11 avr. 2026 à 15h50

C’est l’histoire sordide d’une défenestration maquillée en suicide. Souvenez-vous : le 31 octobre 2021 vers 9h45, les policiers étaient intervenus dans le quartier de Maurepas, à Rennes. Au pied d’un immeuble du square Saint-Exupéry, un homme de 41 ans gisait au sol. « Conscient », mais « incapable de parler », ce dernier décédera quatre jours plus tard à l’hôpital. Ce matin-là, un certain Kévin Gallet avait alors indiqué aux autorités que son « ami » avait « sauté par la fenêtre » de son appartement, situé au 3e étage, alors qu’il « passait le voir ».

En réalité, Kévin Gallet avait poussé volontairement Ludovic Caty dans le vide. Jeudi 9 avril 2026, l’homme de 34 ans était jugé par la cour d’assises d’Ille-et-Vilaine.

« Cris » et « insultes » le matin des faits

L’autopsie avait conclu à un « polytraumatisme » compatible avec une « précipitation depuis un lieu élevé », mais ne s’était pas prononcée sur le caractère accidentel ou non.

La poignée de la baie vitrée de l’appartement était toutefois « abaissée aux trois quarts », ce qui laissait supposer l’intervention d’un tiers.

Plusieurs voisins avaient également relaté avoir entendu du « tapage » le matin des faits : les « cris », les « insultes » et les « bruits de porte qui claque » leur avaient fait penser à une « dispute ».
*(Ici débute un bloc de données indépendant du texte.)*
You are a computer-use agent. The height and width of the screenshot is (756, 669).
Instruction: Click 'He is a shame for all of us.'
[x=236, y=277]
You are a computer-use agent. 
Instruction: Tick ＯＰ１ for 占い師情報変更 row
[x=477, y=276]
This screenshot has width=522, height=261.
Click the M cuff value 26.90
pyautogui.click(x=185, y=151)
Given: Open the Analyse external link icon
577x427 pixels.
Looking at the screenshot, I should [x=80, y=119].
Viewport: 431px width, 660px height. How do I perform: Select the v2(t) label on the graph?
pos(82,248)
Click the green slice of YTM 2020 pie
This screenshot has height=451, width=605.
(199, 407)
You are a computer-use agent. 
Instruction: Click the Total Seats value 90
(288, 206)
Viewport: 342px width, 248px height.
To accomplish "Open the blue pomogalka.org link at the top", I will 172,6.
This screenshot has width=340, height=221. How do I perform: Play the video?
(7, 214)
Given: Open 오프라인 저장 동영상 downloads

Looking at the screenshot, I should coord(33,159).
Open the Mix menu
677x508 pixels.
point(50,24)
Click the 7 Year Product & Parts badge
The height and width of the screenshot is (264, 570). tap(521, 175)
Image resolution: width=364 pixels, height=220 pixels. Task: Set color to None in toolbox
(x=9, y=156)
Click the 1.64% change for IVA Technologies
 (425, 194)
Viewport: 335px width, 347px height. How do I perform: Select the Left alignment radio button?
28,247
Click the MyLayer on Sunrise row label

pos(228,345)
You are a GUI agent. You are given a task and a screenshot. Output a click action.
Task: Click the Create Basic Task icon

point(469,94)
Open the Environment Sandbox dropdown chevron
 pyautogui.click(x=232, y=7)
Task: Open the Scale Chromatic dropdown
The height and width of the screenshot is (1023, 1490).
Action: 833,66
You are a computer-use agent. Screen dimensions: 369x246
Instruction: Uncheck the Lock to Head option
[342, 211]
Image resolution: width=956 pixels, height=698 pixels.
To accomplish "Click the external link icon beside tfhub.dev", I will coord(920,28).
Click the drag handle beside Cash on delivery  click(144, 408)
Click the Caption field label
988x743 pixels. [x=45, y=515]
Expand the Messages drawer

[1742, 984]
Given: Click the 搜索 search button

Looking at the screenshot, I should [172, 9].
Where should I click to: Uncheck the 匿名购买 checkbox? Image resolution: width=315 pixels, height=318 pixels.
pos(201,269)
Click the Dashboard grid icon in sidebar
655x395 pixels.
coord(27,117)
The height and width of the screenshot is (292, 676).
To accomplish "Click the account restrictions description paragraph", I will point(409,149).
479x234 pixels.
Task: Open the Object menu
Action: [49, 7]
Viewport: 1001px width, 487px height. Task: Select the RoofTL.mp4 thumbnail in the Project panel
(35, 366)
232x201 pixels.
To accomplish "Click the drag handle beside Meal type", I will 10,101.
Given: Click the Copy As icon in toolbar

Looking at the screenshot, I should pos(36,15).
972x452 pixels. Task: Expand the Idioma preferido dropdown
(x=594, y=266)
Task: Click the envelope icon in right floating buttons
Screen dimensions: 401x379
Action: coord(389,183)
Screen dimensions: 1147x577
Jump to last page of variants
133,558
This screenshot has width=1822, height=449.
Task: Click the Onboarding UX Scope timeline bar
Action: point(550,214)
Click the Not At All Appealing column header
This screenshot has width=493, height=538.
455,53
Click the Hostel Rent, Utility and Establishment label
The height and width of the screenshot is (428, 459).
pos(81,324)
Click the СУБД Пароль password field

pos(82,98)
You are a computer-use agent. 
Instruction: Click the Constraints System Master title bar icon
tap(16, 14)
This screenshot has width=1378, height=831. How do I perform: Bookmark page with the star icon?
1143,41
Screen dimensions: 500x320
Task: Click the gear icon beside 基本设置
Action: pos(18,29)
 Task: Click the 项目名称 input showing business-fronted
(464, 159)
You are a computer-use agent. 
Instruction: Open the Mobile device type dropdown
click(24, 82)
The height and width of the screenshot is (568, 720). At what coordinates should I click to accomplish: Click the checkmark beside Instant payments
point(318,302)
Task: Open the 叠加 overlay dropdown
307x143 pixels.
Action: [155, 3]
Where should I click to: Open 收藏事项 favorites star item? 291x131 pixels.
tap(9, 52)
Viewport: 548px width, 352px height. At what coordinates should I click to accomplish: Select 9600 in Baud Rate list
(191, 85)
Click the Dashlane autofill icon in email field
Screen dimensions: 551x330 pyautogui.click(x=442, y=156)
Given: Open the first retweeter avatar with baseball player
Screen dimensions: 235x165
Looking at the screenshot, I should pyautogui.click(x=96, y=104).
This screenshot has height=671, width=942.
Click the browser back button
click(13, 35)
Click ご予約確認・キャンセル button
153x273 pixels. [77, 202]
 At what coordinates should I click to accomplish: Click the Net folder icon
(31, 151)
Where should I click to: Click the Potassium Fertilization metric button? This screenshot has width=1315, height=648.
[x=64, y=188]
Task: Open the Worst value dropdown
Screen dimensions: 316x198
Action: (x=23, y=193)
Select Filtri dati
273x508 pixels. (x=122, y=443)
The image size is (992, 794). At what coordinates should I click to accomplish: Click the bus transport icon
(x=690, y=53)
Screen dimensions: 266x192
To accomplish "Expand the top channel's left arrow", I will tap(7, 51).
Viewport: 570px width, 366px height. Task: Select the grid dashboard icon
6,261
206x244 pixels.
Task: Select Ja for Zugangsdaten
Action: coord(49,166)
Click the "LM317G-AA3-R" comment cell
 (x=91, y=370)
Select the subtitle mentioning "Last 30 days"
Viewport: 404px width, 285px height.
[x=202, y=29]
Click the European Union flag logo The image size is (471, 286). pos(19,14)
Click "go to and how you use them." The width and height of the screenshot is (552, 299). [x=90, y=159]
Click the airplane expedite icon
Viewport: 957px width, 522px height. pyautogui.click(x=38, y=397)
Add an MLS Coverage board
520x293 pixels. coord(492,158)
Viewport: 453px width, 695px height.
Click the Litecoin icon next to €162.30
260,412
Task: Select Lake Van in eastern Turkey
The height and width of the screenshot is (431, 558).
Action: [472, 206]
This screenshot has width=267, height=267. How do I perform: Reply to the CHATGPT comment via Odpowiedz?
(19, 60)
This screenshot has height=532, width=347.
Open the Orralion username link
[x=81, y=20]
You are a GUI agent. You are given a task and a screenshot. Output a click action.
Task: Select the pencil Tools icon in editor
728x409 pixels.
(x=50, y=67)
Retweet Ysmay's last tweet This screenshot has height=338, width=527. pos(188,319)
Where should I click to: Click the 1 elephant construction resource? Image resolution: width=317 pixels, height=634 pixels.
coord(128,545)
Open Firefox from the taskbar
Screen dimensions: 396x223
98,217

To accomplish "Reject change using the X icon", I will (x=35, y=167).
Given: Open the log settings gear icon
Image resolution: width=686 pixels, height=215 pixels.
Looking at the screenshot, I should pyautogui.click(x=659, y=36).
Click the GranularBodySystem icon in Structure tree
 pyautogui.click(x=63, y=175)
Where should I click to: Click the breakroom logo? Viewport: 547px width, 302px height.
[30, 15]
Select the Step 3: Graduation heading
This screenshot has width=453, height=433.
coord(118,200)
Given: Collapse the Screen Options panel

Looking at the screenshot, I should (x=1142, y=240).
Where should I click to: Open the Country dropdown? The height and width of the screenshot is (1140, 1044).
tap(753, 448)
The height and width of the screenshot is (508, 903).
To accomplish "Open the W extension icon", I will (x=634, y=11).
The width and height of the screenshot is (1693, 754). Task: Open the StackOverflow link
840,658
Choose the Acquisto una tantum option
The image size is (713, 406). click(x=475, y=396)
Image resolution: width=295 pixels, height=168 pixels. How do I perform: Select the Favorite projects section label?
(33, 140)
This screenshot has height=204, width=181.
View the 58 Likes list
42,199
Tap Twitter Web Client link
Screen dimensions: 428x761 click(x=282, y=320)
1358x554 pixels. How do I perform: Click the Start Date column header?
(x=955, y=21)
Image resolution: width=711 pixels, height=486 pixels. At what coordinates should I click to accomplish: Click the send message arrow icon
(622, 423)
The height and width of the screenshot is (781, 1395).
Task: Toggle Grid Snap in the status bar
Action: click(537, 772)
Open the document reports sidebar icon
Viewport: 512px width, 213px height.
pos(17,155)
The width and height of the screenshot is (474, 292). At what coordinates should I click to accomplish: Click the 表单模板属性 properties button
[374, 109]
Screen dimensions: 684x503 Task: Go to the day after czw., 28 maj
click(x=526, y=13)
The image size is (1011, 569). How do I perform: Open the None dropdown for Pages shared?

« Il faisait confiance aux gens qu’il ne fallait pas »

Kévin Gallet « squattait » en réalité chez Ludovic Caty depuis « un an », avaient-ils expliqué : cet homme « impulsif » faisait « toujours le bazar dans la cage d’escalier » et « tambourinait » à la porte d’entrée de l’immeuble « de jour comme de nuit », avait notamment raconté la voisine du dessous.

Quelques mois avant les faits, le compagnon de cette dernière avait même vu Ludovic Caty – quasiment aveugle et sourd et qui avait « des problèmes d’élocution et d’équilibre » ∑ se présenter à leur porte blessé au visage et « tremblant ».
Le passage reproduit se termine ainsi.